В юности один глубокий старик подарил мне свою мудрость:
Мир абсолютно изменчив. Постоянно только его непостоянство. Если НЕ
ПОНЯТЬ эт приого, все равно, что пытаться плыть по горной реке против течения.
Будет сносить. При этом – нещадно бить о пороги, о берега, при поворотах реки.
Ты ведь – спиной к движению.
Такая жизнь – нескончаемое НАКАЗАНИЕ.
Если ПОНЯТЬ И ПРИНЯТЬ. Это – то же, что безвольно плыть по течению. Также будет бить о пороги и берега. Но существенно меньше. Ты ведь уже не борешься с течением, и – лицом по движению.
Эта жизнь – бесконечное ТЕРПЕНИЕ.
Если ПОНЯТЬ, ПРИНЯТЬ И ПОЧУВСТВОВАТЬ ВКУС к непостоянству Мира, это как полюбить спуск по горной реке. Рано или поздно научишься избегать ударов о берега и обходить пороги. Станешь наслаждаться движением. И своим мастерством.
Вот жизнь – близкая к тому, что называют СВОБОДА.
Понадобился почти весь мой век, чтобы испытать первое. Пережить второе. И мало-мальски приблизиться к третьему.
В семьдесят третьем году, будучи аспирантом, жил в знаменитой восьмерке, университетской общаге. Кроме наших там было много иностранцев из социалистических и социалистически ориентированных стран. Любопытные случались беседы. Вот Поль. Из Эфиопии.
– Поль, а почему у тебя имя французское? Ты ведь негр.
– Я не негр. Я эфиоп. Эфиопия была колонией Франции. Поэтому имя французское. Но теперь Эфиопия – свободная страна.
– А скажи, Поль, в вашей свободной стране есть проблемы?

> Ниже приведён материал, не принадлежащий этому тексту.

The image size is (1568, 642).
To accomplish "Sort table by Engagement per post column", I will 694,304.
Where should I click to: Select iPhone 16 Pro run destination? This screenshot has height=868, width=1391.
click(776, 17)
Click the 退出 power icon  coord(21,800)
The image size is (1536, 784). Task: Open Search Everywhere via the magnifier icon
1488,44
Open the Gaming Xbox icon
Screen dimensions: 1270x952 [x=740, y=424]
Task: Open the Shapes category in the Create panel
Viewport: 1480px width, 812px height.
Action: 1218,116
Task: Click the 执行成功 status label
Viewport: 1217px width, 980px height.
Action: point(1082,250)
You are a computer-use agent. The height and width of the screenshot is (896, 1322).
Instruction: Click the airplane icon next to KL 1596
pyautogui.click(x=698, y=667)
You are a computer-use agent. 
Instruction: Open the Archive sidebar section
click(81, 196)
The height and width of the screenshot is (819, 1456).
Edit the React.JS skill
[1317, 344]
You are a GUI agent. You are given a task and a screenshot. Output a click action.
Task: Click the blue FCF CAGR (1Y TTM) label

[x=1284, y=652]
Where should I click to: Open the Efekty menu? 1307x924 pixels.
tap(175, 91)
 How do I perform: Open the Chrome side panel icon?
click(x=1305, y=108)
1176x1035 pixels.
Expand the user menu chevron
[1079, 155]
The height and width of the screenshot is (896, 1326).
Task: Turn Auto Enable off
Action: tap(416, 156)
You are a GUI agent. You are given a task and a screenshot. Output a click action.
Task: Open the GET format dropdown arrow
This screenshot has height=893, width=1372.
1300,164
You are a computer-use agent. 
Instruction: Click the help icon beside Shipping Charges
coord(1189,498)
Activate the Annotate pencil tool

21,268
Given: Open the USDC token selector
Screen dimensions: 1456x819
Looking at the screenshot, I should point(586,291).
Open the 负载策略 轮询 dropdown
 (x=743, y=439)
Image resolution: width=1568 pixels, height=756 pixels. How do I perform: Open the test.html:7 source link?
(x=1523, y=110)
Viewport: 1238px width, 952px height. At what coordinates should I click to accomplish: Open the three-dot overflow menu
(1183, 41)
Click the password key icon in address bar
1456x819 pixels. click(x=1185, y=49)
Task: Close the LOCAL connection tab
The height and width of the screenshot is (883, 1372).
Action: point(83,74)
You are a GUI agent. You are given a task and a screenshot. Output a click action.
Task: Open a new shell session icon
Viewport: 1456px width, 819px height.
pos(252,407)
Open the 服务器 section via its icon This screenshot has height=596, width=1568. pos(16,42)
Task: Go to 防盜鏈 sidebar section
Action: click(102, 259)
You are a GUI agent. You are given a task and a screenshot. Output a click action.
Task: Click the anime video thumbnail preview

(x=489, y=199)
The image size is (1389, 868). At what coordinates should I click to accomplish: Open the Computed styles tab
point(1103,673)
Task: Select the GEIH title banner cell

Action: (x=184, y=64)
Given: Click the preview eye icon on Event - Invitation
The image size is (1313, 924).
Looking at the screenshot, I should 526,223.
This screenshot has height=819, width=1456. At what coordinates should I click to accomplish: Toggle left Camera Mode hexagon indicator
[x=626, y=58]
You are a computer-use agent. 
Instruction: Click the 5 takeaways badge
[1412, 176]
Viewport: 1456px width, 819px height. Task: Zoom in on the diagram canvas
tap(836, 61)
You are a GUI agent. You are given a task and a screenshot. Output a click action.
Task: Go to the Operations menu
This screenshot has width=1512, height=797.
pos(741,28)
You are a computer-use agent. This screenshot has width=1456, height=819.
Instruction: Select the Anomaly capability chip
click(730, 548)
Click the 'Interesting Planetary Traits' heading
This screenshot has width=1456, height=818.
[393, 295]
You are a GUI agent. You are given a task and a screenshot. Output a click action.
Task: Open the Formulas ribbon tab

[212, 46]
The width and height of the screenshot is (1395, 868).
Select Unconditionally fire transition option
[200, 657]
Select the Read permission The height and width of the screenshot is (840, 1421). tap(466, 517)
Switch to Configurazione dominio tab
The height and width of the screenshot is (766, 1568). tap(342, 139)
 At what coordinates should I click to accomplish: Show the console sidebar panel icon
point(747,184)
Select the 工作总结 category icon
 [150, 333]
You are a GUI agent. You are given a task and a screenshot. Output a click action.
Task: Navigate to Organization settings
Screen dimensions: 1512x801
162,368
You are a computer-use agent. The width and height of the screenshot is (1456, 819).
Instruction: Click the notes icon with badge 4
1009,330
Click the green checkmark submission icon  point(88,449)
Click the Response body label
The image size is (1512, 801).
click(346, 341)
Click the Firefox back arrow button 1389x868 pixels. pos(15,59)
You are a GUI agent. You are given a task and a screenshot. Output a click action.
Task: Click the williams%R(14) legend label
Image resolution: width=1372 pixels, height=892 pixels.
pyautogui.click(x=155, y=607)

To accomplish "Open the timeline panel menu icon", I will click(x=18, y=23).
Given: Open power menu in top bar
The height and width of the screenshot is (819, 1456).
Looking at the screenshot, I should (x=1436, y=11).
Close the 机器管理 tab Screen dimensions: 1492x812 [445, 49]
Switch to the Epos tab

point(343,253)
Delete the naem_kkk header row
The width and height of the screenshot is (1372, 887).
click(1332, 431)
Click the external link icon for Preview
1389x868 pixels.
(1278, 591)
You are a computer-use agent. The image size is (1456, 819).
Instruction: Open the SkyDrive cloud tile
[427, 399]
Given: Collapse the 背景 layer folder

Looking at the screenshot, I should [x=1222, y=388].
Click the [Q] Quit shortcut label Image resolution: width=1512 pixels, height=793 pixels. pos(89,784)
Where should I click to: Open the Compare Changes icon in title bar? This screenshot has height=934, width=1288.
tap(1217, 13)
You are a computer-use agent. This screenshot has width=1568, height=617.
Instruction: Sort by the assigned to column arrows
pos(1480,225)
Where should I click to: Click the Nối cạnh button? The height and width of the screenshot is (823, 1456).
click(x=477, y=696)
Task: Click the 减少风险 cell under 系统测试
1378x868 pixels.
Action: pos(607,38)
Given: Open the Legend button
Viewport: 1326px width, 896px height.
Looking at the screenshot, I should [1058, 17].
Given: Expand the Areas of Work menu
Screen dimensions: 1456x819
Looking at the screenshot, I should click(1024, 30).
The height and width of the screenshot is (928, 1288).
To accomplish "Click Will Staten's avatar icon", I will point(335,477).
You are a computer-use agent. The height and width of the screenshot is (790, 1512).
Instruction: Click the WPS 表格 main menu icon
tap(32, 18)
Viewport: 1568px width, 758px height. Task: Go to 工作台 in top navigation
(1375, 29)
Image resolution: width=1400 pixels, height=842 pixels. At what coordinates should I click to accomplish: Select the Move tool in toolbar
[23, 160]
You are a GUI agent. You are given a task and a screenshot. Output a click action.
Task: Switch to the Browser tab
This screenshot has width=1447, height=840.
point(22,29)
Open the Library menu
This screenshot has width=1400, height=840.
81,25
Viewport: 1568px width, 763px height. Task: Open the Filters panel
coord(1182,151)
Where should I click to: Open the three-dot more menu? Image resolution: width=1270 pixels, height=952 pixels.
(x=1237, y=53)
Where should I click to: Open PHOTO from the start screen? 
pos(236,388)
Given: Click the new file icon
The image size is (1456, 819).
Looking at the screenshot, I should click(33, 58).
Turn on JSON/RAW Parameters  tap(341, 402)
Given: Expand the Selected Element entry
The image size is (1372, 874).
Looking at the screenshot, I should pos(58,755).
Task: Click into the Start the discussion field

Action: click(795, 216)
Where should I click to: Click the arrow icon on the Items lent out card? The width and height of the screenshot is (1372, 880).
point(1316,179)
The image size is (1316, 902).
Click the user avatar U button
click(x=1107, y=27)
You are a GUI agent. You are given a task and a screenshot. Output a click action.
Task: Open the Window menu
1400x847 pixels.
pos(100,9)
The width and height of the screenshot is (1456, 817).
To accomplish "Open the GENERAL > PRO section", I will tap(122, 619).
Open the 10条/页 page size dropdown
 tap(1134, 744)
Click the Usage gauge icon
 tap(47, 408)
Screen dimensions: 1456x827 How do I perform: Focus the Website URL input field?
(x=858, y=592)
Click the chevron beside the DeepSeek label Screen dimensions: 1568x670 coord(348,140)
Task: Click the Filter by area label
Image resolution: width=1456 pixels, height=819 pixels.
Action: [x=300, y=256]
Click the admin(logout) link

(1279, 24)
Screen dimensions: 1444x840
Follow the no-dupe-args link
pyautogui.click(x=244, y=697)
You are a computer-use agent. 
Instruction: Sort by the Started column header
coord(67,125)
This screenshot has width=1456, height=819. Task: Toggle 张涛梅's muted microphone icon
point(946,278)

– Да, конечно! Много есть проблем.
– Ну, например?
– Есть экономические проблемы. Много людей мало едят.
– Что, земля не родит?
– Да, да! Земля не родит. – А что вы сажаете? – Ну-у-у!!! Если сажать!.
Семьдесят третий год. Общежитие Ленинградского университета. В комнате нас четверо. Два студента-физика, и два аспиранта – Эберхард Фюгерт, из Восточной Германии, и я, с Дальнего Востока. Математики.
Эберхард изучает русский язык, я – немецкий. Договорились помогать друг другу в разговорном. Он спрашивает меня по-русски, отвечаю на немецком. И наоборот. Спрашиваю по-немецки, он отвечает на русском.
Иногда, из лени, нарушаю это правило. Как-то спрашиваю.
– Эбс, ты вчера поздно уснул?
– Уснул?
– Ну, заснул?
– Уснул, заснул – синонимы?
– Да.
– Поздно уснул.
Несколько дней спустя, прошу.
– Эберхард, за мной приятель должен зайти. В спортзал договорились пойти. А мне сейчас срочно нужно сгонять в библиотеку. Задержи его, пусть меня подождет. – Хорошо.
Возвращаюсь, приятеля нет.
– Эбс, он что не зашел?
– Я встретил его в коридоре, сказал, чтобы ушел.
– Зачем? Я же просил: задержи, чтобы подождал.
– Уснул, заснул – синонимы?
– Синонимы.
– Ушел, зашел – синонимы?
– Нет. Антонимы.
– Ах! Этот русский язык! Никакого порядка.
В другой раз.
– Эбс, ты пиво пить любишь?
Дома люблю пить.
– Здесь, в комнате? – Нет. В Германии. – Почему?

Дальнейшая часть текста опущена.